Gabriel FAURÉ : Ballade pour piano & orchestre op.19.  Berceuse pour violon op.16.  Élégie pour violoncelle & orchestre op.24.  Concerto pour violon & orchestre op.14. Romance pour violoncelle op.69. Fantaisie pour flûte & orchestre op.79. Fantaisie pour piano & orchestre op.111.  Jérôme Ducros, piano.  Jean-Marc Phillips-Varjabédian, violon.  Henri Demarquette, violoncelle.  Juliette Hurel, flûte.  Orchestre de Bretagne, dir. Moshe Atzmon.  Timpani : 1C1172.  TT : 64'.

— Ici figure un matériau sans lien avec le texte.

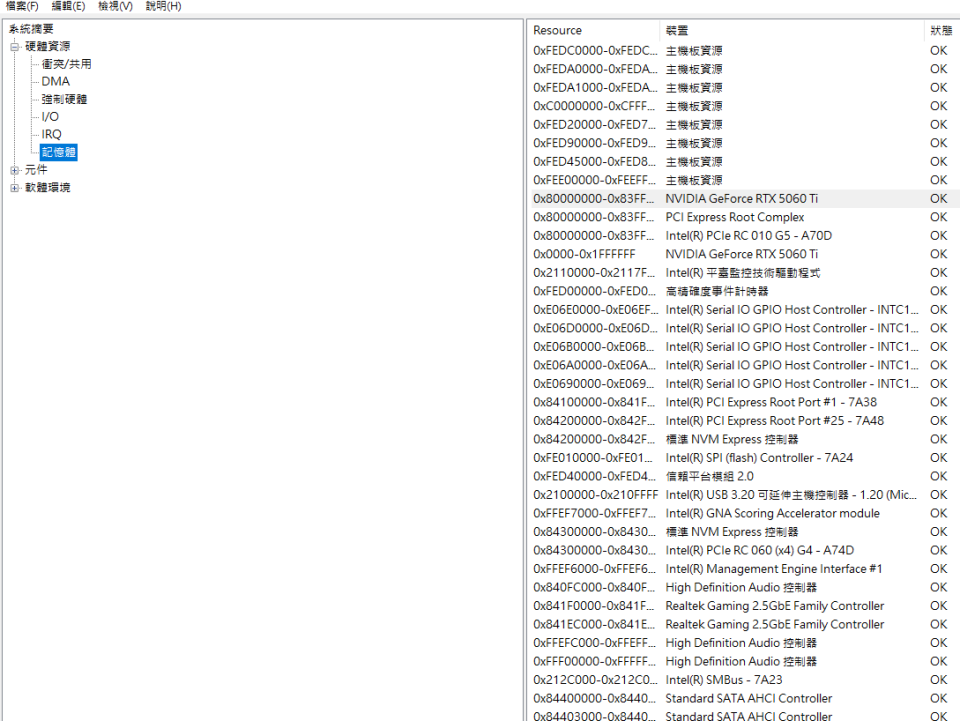Select the 強制硬體 tree item
Screen dimensions: 960x721
coord(64,99)
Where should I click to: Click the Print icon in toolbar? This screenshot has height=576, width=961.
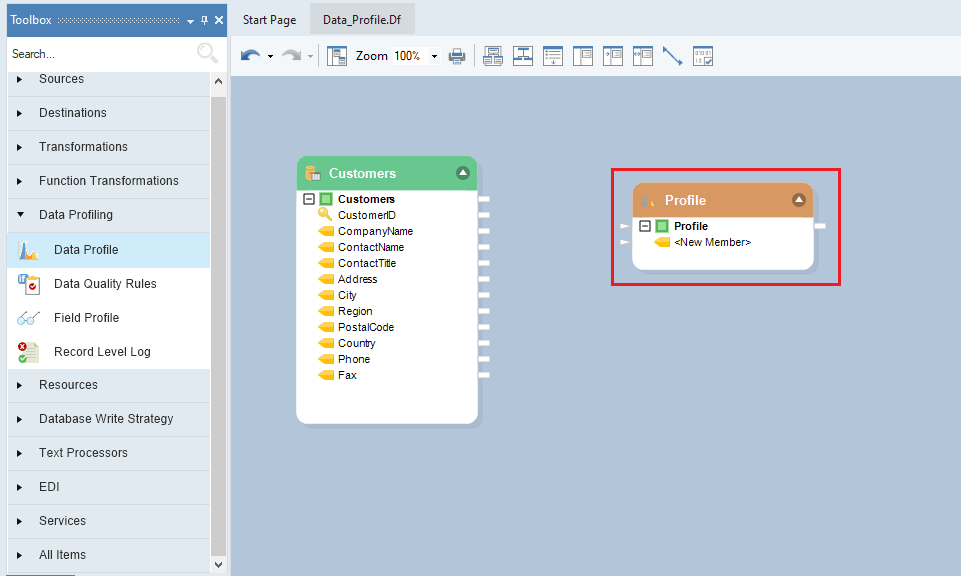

Voilà un CD fort intéressant qui réunit - pour la première fois - les œuvres concertantes de Fauré. La chose est d'autant plus inédite que le grand compositeur, qui manie si bien la musique de chambre et le piano, « semble tourner le dos à l'orchestre toute sa vie » (Hanna Krooz). Et pourtant, si on n'y trouve pas les plus grandes inspirations, que de pages délicates qui portent la marque souveraine de leur auteur. La forme concertante, on la trouve d'abord pour le piano : la célébre Ballade, à l'origine pour piano seul et orchestrée entre 1879 et 1881, ne dépare pas avec un accompagnement d'orchestre.  Jérôme Ducros en livre une exécution sensible.  La Fantaisie pour piano, écrite d'abord pour deux pianos, fut créée dans sa version concertante par

Cortot en 1919, sous la direction de Vincent d'Indy.  On retrouve la manière de ballade modulante si caractéristique du grand maître, même si l'orchestre apporte « une sorte de convention de concert » (ibid.).  Le violon ensuite, avec la Berceuse, bis favori des violonistes dans sa version avec piano. Elle n'en est pas moins tout aussi habitée en forme concertante.  Le Concerto pour violon op.14, joué d'un seul tenant, est certes d'inspiration inégale ; mais sa sobre virtuosité produit un agréable effet. Curiosité donc, qui ne remplacera jamais le grand concerto romantique qu'attendaient les admirateurs de Fauré.  La flûte enfin, avec la Fantaisie op.79, à l'origine morceau de concours du Conservatoire, qui ne fut orchestrée qu'en 1957 par Louis Aubert, et créée par Rampal : jolie variation tour à tour élégiaque et pimpante où transparaît cette suprême élégance française teintée d'esprit, marque indélébile de la manière fauréenne.  Les belles exécutions solistes trouvent en Moshe Atzmon et dans le dynamique Orchestre de Bretagne de sympathiques partenaires.